Recientemente, la Fundéu ha propuesto que digamos influente, más corto y más parecido al anglicismo; pero ni esto siquiera parece gustar a los anglómanos, quienes, como no pueden demostrar —porque es imposible— que influencer no significa lo mismo que influente o persona influyente, dan en que el voquible inglés suena mejor que el español.

Otro anglicismo innecesario que se cuenta en el número de los muy usados hoy día es hater, y tanto la Fundéu como la RAE han recordado que hay que traducirlo por odiador. Ofendidos, los anglómanos ponen el grito y el cielo y dicen que odiador es vocablo arcaico. Olvidan que, desde la época clásica, odiador no se ha dejado de usar —aunque es cierto que en los últimos decenios se oye raramente—; también olvidan que, además de odiador, hay más voces que traducen con propiedad el hater de los anglosajones: detractor, aborrecedor, criticón… Nada de esto, sin embargo, satisface a quienes desean que todos nos anglicanicemos hasta los tuétanos. Para los anglómanos el vocablo hater tiene, como influencer, alguna clase de magia —magia que, en el fondo, no consiste sino en pertenecer a lengua de Shakespeare—.

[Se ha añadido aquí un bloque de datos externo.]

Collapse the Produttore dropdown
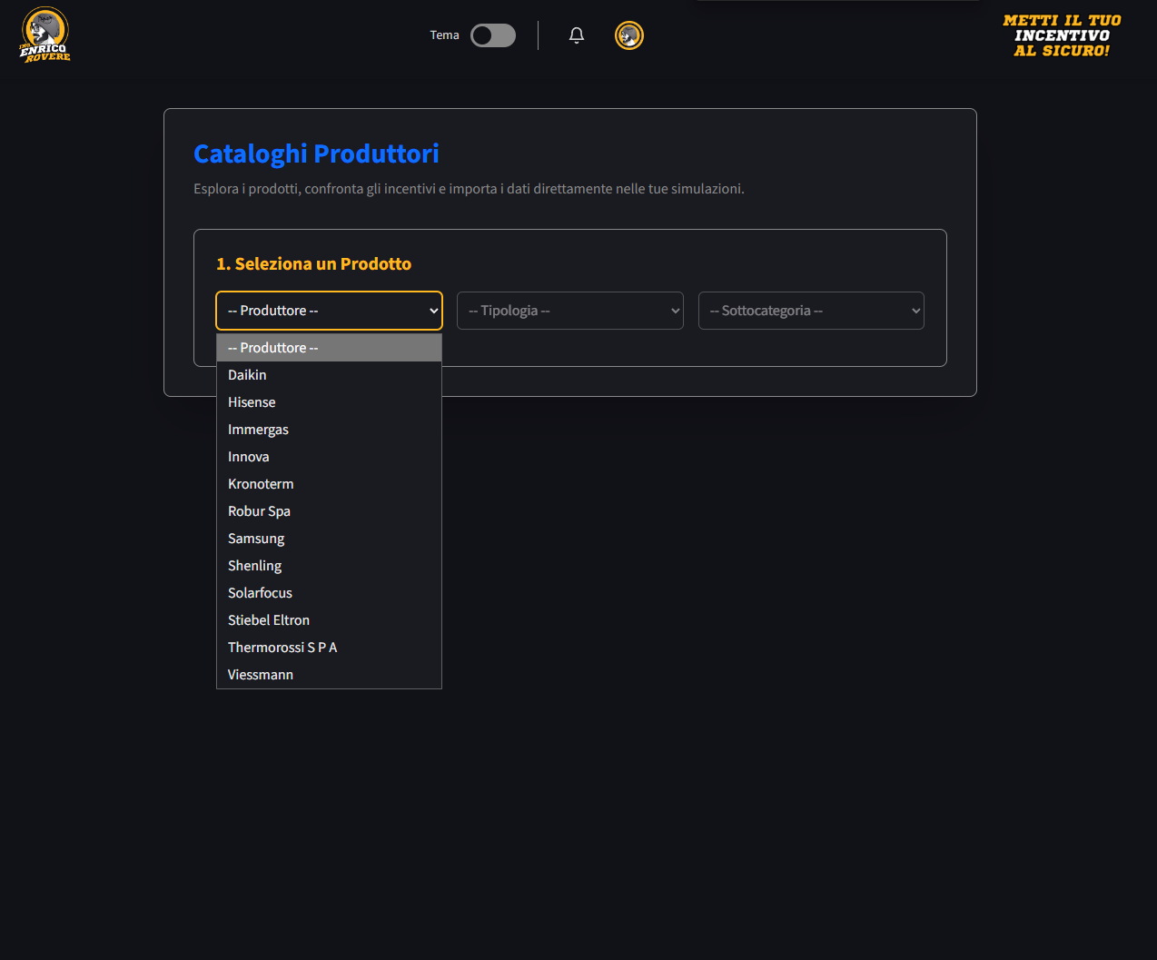Image resolution: width=1157 pixels, height=960 pixels. tap(329, 311)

Vemos con estos dos ejemplos de qué clase son ahora las justificaciones que se dan para admitir extranjerismos. Hemos pasado del «hay que incorporarlos a nuestro idioma porque carecemos de voz que los traduzca» —justificación buena y lógica— al «hay que incorporarlos porque suenan de manera especial».
También se oye muy frecuentemente que los anglicismos son preferibles porque son más cortos; pero quienes defienden tal cosa no saben lo que dicen, pues, si convirtiéramos tal principio en el norte y guía de la incorporación de anglicismos, habríamos de sustituir la mayor parte de nuestro vocabulario por palabras inglesas, ya que casi todas estas tienen la peculiaridad de ser cortas.

Por si esto fuera poco, el delirio de los anglómanos llega al extremo de defender que los anglicismos ni siquiera se deberían escribir conforme a las reglas españolas: que sus adorados influencer y hater no tienen que convertirse en influénser y jéiter —o játer—; sino conservar la ortografía original… ¡para que ya no tengan nada, ni la forma siquiera, de españoles!

Si esto sigue así, en los próximos años nos llenaremos de anglicismos. No solo tomaremos los que designan cosas nuevas, sino también los que tienen traducción cabal, los que pueden sustituirse sin dificultad por nuestros propios vocablos: los que se refieren a lo más ordinario, por manera que toda nuestra vida se reescribirá en inglés…. y dentro de un siglo, cuando nuestro idioma se haya anglicanizado con exceso, los anglómanos dirán: «como el español está tan corrompido que casi no puede considerarse español, vale más hablar bien inglés solamente».